Глава 68. Встреча на Аргуни
Дальнейший путь вверх по Амуру был связан для меня с напряжённой работой памяти. Мы миновали устье реки Бира, от названия которой навеяло чем-то знакомым. Потом, уже после устья Сунгари прозвучало название ещё одного притока — Биджан. Вот тут-то я и сообразил, что здесь самое место Биробиджану, который был столицей Еврейской Автономной области — то есть места эти для земледелия пригодны.
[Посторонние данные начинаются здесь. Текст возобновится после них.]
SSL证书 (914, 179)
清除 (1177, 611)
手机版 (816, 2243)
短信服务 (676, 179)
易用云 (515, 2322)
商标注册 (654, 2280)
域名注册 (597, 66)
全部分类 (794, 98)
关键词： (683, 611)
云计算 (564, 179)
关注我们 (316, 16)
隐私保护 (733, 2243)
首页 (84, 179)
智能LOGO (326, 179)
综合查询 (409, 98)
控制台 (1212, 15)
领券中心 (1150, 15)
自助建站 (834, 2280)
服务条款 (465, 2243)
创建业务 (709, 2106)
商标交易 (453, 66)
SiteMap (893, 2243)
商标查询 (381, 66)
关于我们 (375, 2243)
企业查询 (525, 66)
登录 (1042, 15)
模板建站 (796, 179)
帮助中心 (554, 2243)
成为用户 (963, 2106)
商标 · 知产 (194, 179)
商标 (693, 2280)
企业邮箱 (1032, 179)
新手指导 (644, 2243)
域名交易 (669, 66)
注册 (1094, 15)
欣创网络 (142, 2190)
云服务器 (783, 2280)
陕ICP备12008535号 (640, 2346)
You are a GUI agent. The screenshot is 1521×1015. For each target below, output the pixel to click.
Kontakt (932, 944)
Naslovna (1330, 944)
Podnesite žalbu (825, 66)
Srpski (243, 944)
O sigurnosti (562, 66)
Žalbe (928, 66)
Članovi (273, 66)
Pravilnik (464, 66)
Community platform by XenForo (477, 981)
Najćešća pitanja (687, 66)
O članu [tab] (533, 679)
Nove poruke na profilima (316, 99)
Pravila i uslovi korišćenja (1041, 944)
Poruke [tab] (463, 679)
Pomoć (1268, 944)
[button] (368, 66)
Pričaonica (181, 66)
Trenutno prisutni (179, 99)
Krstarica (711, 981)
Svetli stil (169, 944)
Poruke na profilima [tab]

А сейчас именно тут нужно сажать на землю вооружённых землепашцев, потому что в этом месте находится путь для китайских кораблей в течение Амура — если не препятствие для них нужно устраивать, то хотя бы создать предпосылки для раннего обнаружения угрозы. Шум поднять, гонца отправить.
Дальше, следуя руслу, мы крепко забрали к северу и шли не встречая препятствий, до устья Зеи, где обнаружили небольшой казачий разъезд. Представились друг другу, да и расстались, отсыпав дозорным пару фунтов пороха и столько же картечи. Собственно, они шли искать нас. Нашли и помчались докладывать. Поскольку в пути они уже давно, то ничего ценного, кроме того, что впереди наше большое войско ратится с маньчжурами, мы не выяснили. То есть оно собиралось ратиться, но начало или нет — дозорным неведомо.
Долго шли на север-северо-запад, пока не увидели на берегу разрушенную три года тому назад крепость Албазин. Супостаты взяли её штурмом и уничтожили как раз в год заключения Нерчинского договора. Мы читали отчёты — тогда китайцы, которыми нынче правит маньчжурская династия, демонстрацией силы вынудили наших переговорщиков уступить всё течение великой сибирской реки, перенеся русско-китайскую границу на вершины Яблоневого хребта. Так что нет ничего удивительного в том, что Пётр Алексеевич вспылил и бросился отнимать своё обратно. Тогда, в тысяча шестьсот восемьдесят девятом, корабли Поднебесной тоже демонстрировали своё присутствие на реке, а к Нерчинску подступило многотысячное войско, демонстративно готовящееся к штурму, что не позволило нашим дипломатам настоять на сохранении ранее сложившегося положения.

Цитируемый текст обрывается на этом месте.